ONION BHAJIS

The best part of an Indian meal for me are the onion bhajis. Perfectly crispy on the outside but soft and spicy in the middle.

My family have been making our own onion bhajis for years now as only rarely can you find them gluten free in the shops and, in my opinion, they are so much nicer made fresh at home.

These bhajis are made with gram flour (I use KTC brand which you can find in most supermarkets), making the bhajis naturally gluten free and vegan. They make the perfect side dish alongside a curry and are also very popular at a buffet.

There are couple things to bear in mind with this recipe that will ensure you get the perfect bhaji. Your batter mixture has got to be thick and sticky, if you add too much water you risk your bhajis falling apart while you’re frying them.

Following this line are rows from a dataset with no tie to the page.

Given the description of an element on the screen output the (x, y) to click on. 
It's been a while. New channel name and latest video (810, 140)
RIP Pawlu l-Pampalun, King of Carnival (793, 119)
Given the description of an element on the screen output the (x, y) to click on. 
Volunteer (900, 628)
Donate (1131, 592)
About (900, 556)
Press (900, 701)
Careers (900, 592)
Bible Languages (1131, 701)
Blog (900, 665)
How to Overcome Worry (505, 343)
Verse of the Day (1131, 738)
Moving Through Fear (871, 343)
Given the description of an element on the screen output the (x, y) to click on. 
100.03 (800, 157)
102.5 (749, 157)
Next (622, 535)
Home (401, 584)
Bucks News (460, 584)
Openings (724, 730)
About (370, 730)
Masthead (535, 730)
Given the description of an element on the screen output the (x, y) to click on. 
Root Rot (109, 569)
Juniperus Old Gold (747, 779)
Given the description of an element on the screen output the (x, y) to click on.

You also want to make sure that the pan is at the right temperature, hot enough to make them crispy on the outside but not too hot so they don’t cook properly in the middle.

MAKES 10-12

Ingredients:

  • 2 red onions (1 finely sliced and 1 finely chopped)
  • 2 brown onions (1 finely sliced and 1 finely chopped)
  • 1-2 green chillis (finely chopped)
  • 100g gram flour
  • 2 tsp curry powder
  • 1 tsp turmeric
  • 1 tsp garam masala
  • 1 tsp cumin
  • 1 tsp ground coriander
  • 1 1/2 tsp fennel seeds
  • 1 tsp salt
  • Handful of fresh coriander (chopped) (optional)
  • 50-75ml cold water
  • Vegetable oil for frying

Method:

In a large bowl, add your onions, chillis, gram flour, coriander and all your salt and spices. Stir until all the onions are well coated in the flour and spices. Leave to rest for 15 minutes.

Meanwhile in a large heavy based pan, heat about 2cm of vegetable oil on a medium high heat. Leave to heat for about 10 minutes.

Gradually add small amounts of water to your onion mixture, stirring thoroughly after each addition. You may not need a lot of water as the onions will provide some moisture. You need the mixture to be thick and sticky so it holds.

Reduce the pan to a medium heat. Using a tablespoon, spoon balls of mixture into the oil. You may have to cook in batches depending on the size of your pan.

Fry for three minutes on one side, flip and cook for another three minutes on the other side. Do this twice over so your bhajis are cooked through but dark and crispy on the outside.

Once cooked, use a slotted spatula to remove your bhajis from the pan and place on a baking tray with kitchen towel (to soak up excess oil). Serve with mango chutney or a mint raita and enjoy!